Em seu livro de memórias, Gregório Bezerra nos conta como foi sua atuação na construção das ligas camponesas, ainda na década de 1940. O golpe militar de 1964 pôs um grande freio na organização dos camponeses, mas não conseguiu acabar com a luta. Após o massacre de Eldorado de Carajás, o movimento dos camponeses continuou se desenvolvendo, vindo a se tornar o principal movimento social do Brasil e da América Latina, o Movimento dos Trabalhadores Rurais Sem Terra (MST).

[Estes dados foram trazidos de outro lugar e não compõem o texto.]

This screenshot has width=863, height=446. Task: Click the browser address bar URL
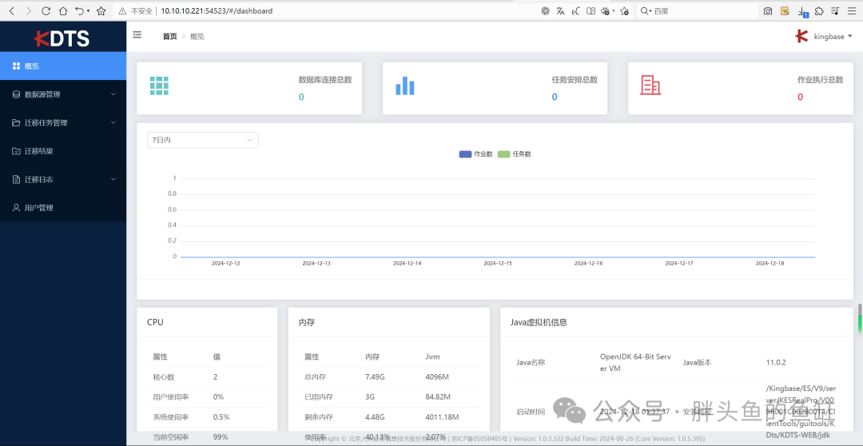217,11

Por meio da organização e formação política, o MST conseguiu diversos avanços para os trabalhadores do campo. Apoiados na constituição de 1988, o movimento realiza ocupações de terras improdutivas, forçando a ação do governo pela reforma agrária. Tudo isso feito de forma organizada, evitando massacres, garantindo que famílias tenham acesso à terra e possam produzir comida de forma orgânica e saudável. Além de ser o principal ator político na luta pela reforma agrária, o movimento também se tornou o maior produtor de arroz orgânico da América Latina.

Entender a luta do MST é entender o próprio Brasil. É conhecer sua violenta história de dominação que pariu um povo lutador, corajoso, que sorri na cara do inimigo, transforma a dor em música, a tragédia em combustível para a luta. E quando finalmente chegarmos ao Brasil do futuro, é certo que a contribuição do MST terá sido fundamental. Enquanto não chegamos lá, devemos continuar lutando e apoiando a luta do campo e do MST, honrando nossos irmãos, covardemente assassinados no dia 17 de abril de 1996.